Ask HN: How to learn AI from first principles?
121 points by HardikVala 5 days ago | 54 comments
A variant of this question seems to get asked every 6 mo. but so far, I haven't seen this question tackled directly: If I want to learn the concepts and fundamentals of AI from first principles, what educational resources should I use?
I'm not interested in hands-on guides (eg. how to train a DNN classifier in TensorFlow) or LLM-centric resources.
So far, I've put together the following curriculum:
1 Artificial Intelligence: A Modern Approach (https://aima.cs.berkeley.edu/) - Great for learning the breadth of foundational concepts, eg. local search algorithms, building up to modern AI.
2 Probabilistic Machine Learning: An Introduction (https://probml.github.io/pml-book/book1.html) - Going more in-depth into ML.
3 Dive into Deep Learning (https://d2l.ai/) - Going deep into DL, including contemporary ideas like Transformers and Diffusion models.
4. Neural networks and Deep Learning (http://neuralnetworksanddeeplearning.com/) could also be a great resource but the content probably overlaps significantly with 3.
Would anybody add/update/remove anything? (Don't have to limit recommendations to textbooks. Also open to courses, papers, etc.)
Sorry for the semi-redundant post.
noduerme 5 days ago | next |
The following is not a take that will get you a job or teach you precisely how LLMs work, because you can look that up yourself.

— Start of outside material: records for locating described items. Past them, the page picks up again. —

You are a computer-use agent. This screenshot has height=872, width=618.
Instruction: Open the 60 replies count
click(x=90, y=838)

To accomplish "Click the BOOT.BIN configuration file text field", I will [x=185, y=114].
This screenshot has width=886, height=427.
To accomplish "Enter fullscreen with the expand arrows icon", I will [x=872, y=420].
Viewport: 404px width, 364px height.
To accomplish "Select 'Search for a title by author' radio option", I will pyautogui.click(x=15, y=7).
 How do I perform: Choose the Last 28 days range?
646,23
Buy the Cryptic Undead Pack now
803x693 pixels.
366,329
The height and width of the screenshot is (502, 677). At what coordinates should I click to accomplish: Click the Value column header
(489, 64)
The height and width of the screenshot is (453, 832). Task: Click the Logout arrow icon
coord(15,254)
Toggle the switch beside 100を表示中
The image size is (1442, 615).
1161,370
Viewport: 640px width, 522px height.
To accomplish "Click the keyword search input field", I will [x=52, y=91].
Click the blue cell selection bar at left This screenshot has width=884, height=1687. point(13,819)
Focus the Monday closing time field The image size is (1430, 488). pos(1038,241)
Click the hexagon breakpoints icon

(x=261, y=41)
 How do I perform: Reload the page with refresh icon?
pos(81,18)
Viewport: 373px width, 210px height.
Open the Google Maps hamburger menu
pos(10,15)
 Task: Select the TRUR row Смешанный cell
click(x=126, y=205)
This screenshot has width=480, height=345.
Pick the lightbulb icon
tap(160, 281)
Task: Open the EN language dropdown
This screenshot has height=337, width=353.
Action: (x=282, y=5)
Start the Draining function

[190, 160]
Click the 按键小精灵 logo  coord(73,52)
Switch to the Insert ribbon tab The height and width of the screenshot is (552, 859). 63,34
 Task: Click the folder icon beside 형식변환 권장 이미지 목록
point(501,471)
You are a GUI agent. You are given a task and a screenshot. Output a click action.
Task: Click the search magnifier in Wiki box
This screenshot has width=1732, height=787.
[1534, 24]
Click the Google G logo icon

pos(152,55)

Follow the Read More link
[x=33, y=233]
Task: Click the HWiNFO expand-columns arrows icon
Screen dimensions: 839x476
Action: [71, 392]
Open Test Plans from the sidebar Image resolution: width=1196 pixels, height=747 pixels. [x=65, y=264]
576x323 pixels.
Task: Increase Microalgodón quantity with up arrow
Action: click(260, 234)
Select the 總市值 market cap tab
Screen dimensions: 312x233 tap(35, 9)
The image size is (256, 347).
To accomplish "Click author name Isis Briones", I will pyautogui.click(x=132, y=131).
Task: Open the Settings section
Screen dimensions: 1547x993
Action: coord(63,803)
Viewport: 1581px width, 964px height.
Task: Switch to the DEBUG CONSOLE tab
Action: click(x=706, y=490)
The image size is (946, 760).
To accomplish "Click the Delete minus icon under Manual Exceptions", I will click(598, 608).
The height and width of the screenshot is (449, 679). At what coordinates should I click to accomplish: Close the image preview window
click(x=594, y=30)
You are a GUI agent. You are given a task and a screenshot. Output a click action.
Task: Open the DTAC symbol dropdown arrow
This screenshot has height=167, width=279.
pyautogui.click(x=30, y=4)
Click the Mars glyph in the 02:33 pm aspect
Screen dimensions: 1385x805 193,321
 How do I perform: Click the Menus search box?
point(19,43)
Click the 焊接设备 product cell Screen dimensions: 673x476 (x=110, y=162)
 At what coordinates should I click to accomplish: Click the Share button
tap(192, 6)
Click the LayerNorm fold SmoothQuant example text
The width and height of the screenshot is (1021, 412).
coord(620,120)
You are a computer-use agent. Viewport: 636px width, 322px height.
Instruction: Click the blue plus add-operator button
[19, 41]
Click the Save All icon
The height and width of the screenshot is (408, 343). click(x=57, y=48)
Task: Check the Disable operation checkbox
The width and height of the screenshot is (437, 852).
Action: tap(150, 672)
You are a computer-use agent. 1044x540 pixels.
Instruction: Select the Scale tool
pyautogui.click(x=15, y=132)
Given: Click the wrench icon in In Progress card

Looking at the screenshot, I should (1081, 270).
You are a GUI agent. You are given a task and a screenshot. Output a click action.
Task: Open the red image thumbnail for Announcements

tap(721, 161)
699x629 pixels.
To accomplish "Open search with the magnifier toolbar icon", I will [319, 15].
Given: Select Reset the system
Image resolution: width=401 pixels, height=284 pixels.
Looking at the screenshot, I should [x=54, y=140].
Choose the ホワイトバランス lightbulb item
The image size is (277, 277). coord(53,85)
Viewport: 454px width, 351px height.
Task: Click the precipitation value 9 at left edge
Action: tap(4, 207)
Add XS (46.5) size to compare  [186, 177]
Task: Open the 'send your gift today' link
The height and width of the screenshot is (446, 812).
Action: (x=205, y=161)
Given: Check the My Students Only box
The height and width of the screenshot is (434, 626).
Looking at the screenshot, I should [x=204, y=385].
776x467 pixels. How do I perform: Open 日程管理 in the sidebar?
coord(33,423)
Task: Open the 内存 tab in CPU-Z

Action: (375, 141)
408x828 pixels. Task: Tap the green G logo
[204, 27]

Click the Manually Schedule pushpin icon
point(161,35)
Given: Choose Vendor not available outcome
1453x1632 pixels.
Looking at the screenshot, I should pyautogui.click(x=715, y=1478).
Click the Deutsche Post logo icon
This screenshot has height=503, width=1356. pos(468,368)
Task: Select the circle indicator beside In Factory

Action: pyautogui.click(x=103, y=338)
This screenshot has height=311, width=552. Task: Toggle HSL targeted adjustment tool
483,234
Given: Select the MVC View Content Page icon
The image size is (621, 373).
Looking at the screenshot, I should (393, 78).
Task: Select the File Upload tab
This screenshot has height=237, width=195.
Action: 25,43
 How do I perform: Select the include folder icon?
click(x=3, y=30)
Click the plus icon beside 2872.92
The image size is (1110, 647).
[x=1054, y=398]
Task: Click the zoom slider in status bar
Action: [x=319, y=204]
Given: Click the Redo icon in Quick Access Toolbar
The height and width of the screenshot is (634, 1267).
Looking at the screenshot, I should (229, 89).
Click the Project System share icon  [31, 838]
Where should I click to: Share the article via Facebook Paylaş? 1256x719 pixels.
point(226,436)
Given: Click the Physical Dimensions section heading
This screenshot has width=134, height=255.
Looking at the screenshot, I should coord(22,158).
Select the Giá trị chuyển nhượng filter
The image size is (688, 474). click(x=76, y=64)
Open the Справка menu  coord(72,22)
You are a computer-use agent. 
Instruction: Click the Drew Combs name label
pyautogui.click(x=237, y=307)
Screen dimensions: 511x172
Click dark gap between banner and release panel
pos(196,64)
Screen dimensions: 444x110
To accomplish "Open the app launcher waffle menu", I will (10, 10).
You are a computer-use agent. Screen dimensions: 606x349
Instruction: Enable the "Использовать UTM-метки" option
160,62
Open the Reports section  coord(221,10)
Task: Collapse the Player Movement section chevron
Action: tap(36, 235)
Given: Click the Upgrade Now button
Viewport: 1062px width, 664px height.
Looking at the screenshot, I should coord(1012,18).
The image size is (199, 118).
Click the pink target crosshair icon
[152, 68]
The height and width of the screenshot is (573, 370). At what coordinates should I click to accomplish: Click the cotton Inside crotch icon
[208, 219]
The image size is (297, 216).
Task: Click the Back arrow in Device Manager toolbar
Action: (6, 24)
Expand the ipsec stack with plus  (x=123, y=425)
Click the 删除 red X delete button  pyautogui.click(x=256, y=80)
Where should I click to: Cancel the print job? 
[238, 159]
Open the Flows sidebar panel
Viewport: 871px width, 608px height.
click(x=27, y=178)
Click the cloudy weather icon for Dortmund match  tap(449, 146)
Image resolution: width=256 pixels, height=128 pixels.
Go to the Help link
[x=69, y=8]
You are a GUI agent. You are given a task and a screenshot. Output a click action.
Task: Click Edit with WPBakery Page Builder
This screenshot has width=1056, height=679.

However, it may inspire you and you may create something that has a better-than-lottery-ticket chance of being an improvement over the AI status quo:
Without reading about how it's done now, just think about how you think a neural network should function. It ostensibly has input, output, and something in the middle. Maybe its input is a 64x64 pixel handwritten character, and its output is a unicode number. In between the input pixels (a 64x64 array) and the output, are a bunch of neurons. Layers of neurons. That talk to each other and learn or un-learn (are rewarded or punished).
Build that. Build a cube where one side is a pixel grid and the other side delivers a number. Decide how the neurons influence each other and how they train their weights to deliver the result at the other end. However you think it should go. Just raw code it with arrays in whatever dimensions you want and make it work; you can do it in Javascript or BASIC. link them however you want. Don't worry about performance, because you can assume that whatever marginally works can be tested on a massive scale and show "impressive" results.